26 August, 2011

Mushroom, Spinach & Corn Stuffed Shells

I am kicking myself right now. (ouch) I made stuffed pasta shells about three weeks ago.  I cannot for the life of me find the notes I wrote on the recipe. So instead I present to you the "restimate". Yes, I made up that word.

Restimate: an estimate of ingredient measurements in a recipe with disclosure from the author that it may or may not be accurate. Now I will use it in a sentence: Please forgive me, but I have to admit that 50% of my recipes are actually restimates.

I would love to hear your creative variation to stuff the shells.
Beef, chorizo, seafood, eggplant? Bring it!

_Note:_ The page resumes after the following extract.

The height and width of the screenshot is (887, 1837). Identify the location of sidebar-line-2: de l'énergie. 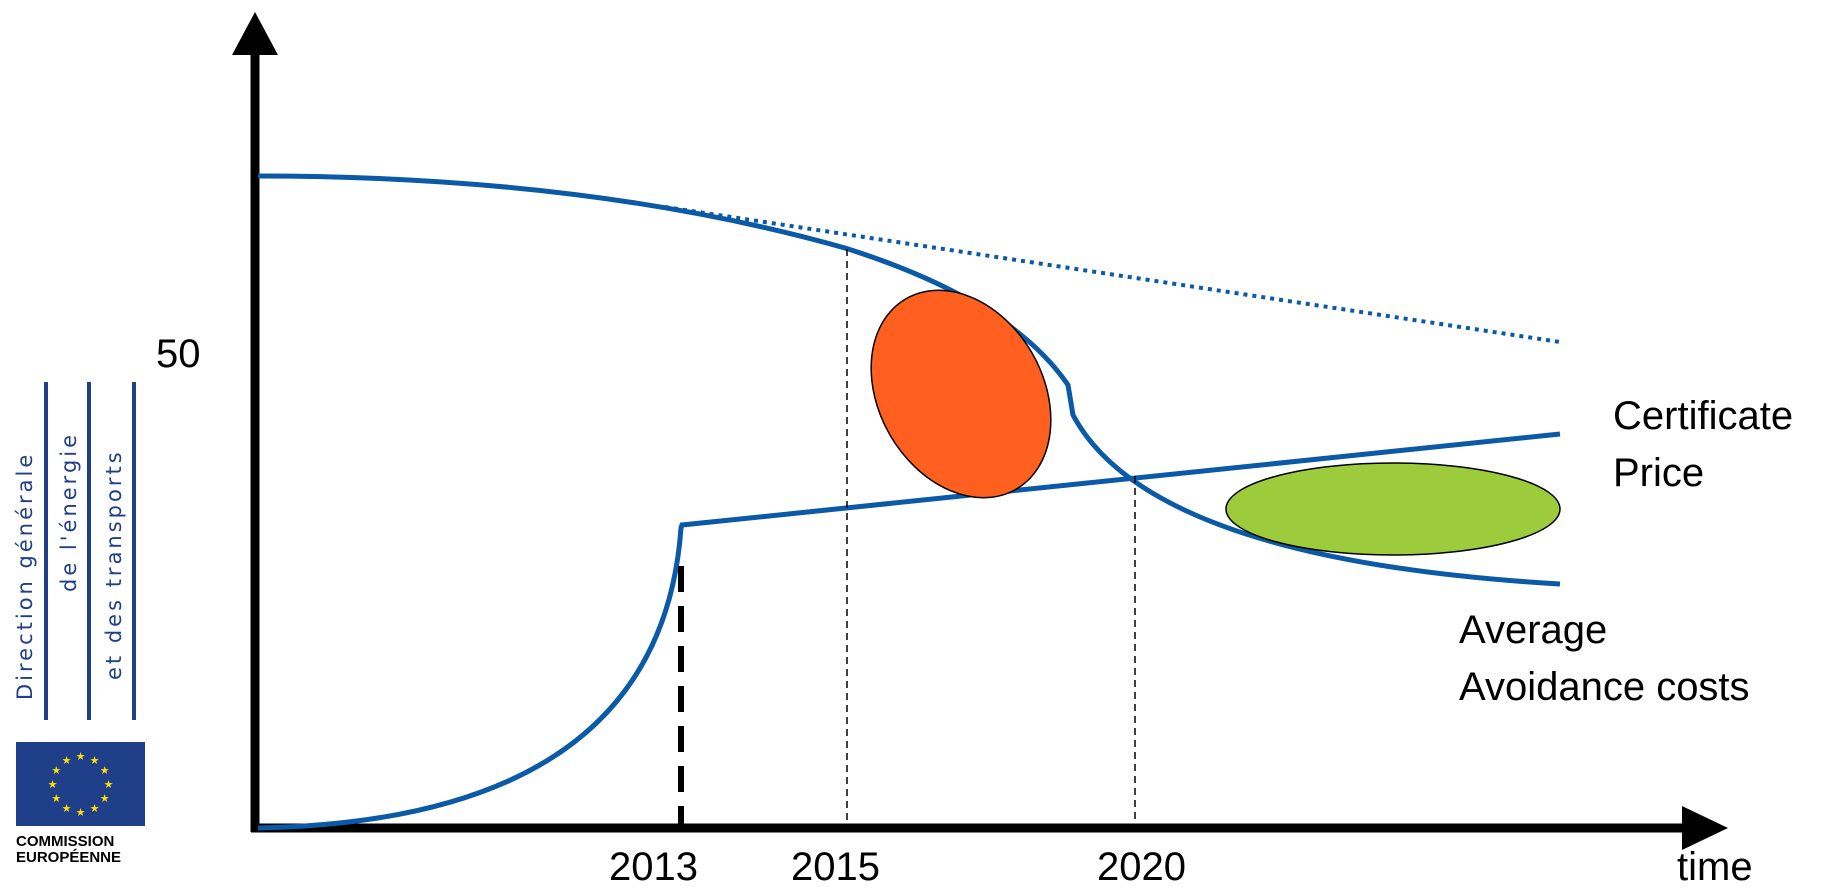
(69, 512).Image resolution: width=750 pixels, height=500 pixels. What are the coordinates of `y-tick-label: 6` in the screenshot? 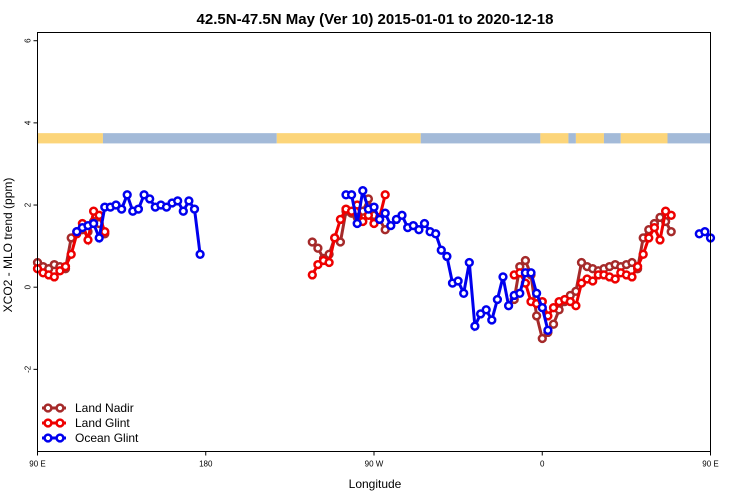 It's located at (28, 40).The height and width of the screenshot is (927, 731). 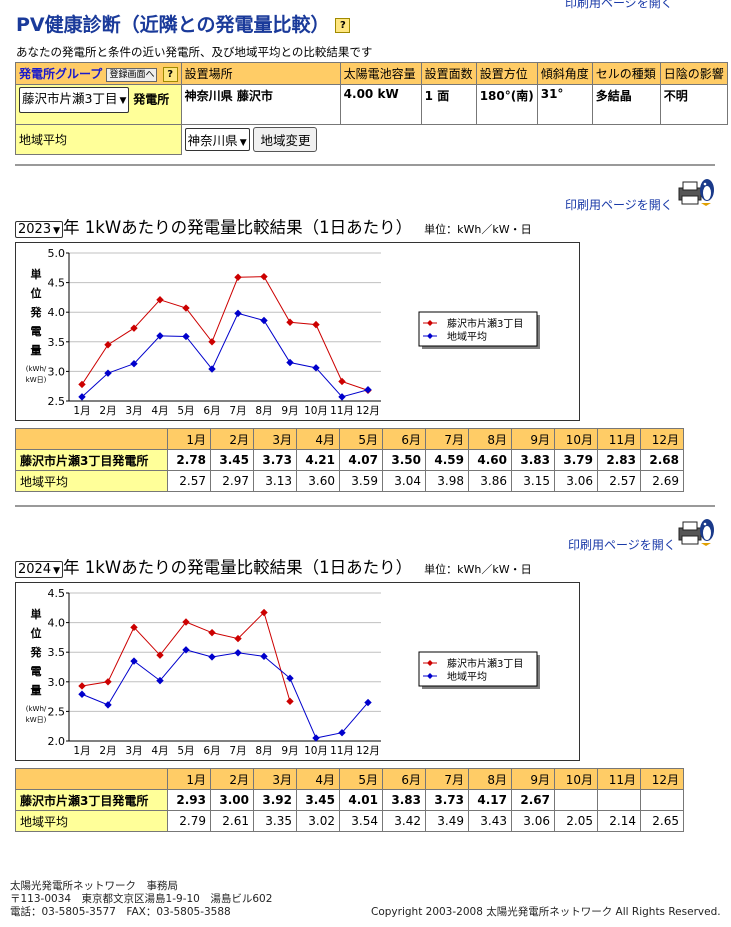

1/2 box of jumbo shell pasta (about 16 shells)
2 egg yolks, beaten
8 oz ricotta cheese
parmesan cheese
8 oz mushrooms, finely chopped in food processor
2 ears of corn,shucked
3 handfuls of fresh spinach
salt, pepper, oregano
1-2 cloves of garlic, minced
*2 cups tomato sauce
*use this simple recipe


Partially cook your pasta for about 6 minutes until tender. The pasta will continue to cook in the oven. Drain shells and lay them out on a sheet pan not touching each other to cool. Add olive oil to a medium hot skillet and cook your spinach until wilted. Add garlic at the end, turn off heat, and drain water. Combine ricotta, egg yolks, parmesan, mushrooms, corn, spinach, salt, pepper, and oregano. Stuff about two tablespoons in each shell. Add tomato sauce to the bottom of a casserole dish, add stuffed shells, top with tomato sauce and cheese. Bake for about 20-30 minutes in a 350 degree oven.